We affirm with respect to Legacy’s request to offer intrastate ambulance transportation in Kentucky. Under the modern approach to the dormant Commerce Clause, a law’s validity largely depends on whether it discriminates against out-of-state businesses in favor of in-state ones. See Nat’l Pork Producers Council v. Ross, 143 S. Ct. 1142, 1152–53 (2023). Yet Kentucky’s law treats in-state and out-of-state providers the same. Legacy responds that such a neutral law can still violate the dormant Commerce Clause if its interstate burdens exceed its local benefits under the “balancing” test from Pike v. Bruce Church, Inc., 397 U.S. 137 (1970). And the company raises valid concerns about the wisdom of the law’s limits on market competition. For the most part, however, Legacy’s evidence suggests that these limits will harm Kentucky’s own “consumers”; it has not shown a “substantial harm” to interstate commerce. Nat’l Pork Producers, 143 S. Ct. at 1162–63 (plurality opinion).
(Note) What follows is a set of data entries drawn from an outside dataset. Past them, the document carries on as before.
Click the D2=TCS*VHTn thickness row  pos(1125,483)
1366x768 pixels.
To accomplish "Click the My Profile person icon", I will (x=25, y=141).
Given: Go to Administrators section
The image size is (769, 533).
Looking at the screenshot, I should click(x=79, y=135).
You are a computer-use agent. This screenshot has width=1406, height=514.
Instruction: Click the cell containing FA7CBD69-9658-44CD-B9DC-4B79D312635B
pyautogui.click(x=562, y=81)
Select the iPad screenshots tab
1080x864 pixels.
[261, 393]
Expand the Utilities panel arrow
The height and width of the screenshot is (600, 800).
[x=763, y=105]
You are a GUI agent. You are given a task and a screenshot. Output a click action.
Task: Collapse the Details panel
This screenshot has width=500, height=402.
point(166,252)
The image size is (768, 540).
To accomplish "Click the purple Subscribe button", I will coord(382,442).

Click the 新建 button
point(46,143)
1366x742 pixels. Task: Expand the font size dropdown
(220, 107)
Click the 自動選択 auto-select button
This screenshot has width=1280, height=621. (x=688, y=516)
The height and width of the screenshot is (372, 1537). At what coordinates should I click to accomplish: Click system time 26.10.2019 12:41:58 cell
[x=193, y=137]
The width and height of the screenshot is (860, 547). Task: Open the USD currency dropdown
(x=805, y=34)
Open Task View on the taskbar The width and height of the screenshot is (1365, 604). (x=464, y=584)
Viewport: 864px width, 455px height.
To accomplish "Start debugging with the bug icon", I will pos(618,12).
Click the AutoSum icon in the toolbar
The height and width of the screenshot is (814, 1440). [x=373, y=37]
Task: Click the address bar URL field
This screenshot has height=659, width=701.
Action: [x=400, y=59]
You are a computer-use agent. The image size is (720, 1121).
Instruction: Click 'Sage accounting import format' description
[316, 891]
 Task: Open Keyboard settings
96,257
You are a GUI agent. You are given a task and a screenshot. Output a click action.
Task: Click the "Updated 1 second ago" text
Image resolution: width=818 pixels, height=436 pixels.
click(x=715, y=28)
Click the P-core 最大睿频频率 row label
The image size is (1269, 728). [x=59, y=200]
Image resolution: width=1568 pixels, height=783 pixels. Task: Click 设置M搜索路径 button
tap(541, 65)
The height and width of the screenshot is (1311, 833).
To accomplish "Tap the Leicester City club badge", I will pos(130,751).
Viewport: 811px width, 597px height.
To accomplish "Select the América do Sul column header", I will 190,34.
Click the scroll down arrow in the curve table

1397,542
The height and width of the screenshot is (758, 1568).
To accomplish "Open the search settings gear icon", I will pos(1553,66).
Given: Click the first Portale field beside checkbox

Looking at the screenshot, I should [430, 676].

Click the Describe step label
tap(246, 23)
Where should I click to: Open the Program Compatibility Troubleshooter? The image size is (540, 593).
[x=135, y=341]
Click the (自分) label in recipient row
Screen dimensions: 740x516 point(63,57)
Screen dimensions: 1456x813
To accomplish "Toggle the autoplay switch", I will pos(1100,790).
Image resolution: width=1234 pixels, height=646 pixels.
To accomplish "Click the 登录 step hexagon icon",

That said, we reverse with respect to Legacy’s request to offer interstate ambulance transportation between Kentucky and Ohio. In Buck v. Kuykendall, 267 U.S. 307 (1925), the Court held that States may not deny a common carrier a license to provide interstate transportation on the ground that the interstate market contains an “adequate” supply. Id. at 316. This bright-line rule barring States from obstructing interstate “competition” does not turn on a finding that a State has discriminated against out-of-state entities. And while the district court thought that later cases had repudiated Buck, we find that claim debatable. Besides, the Court has told us that we must follow a directly controlling case even if later decisions call it into doubt. Buck controls here.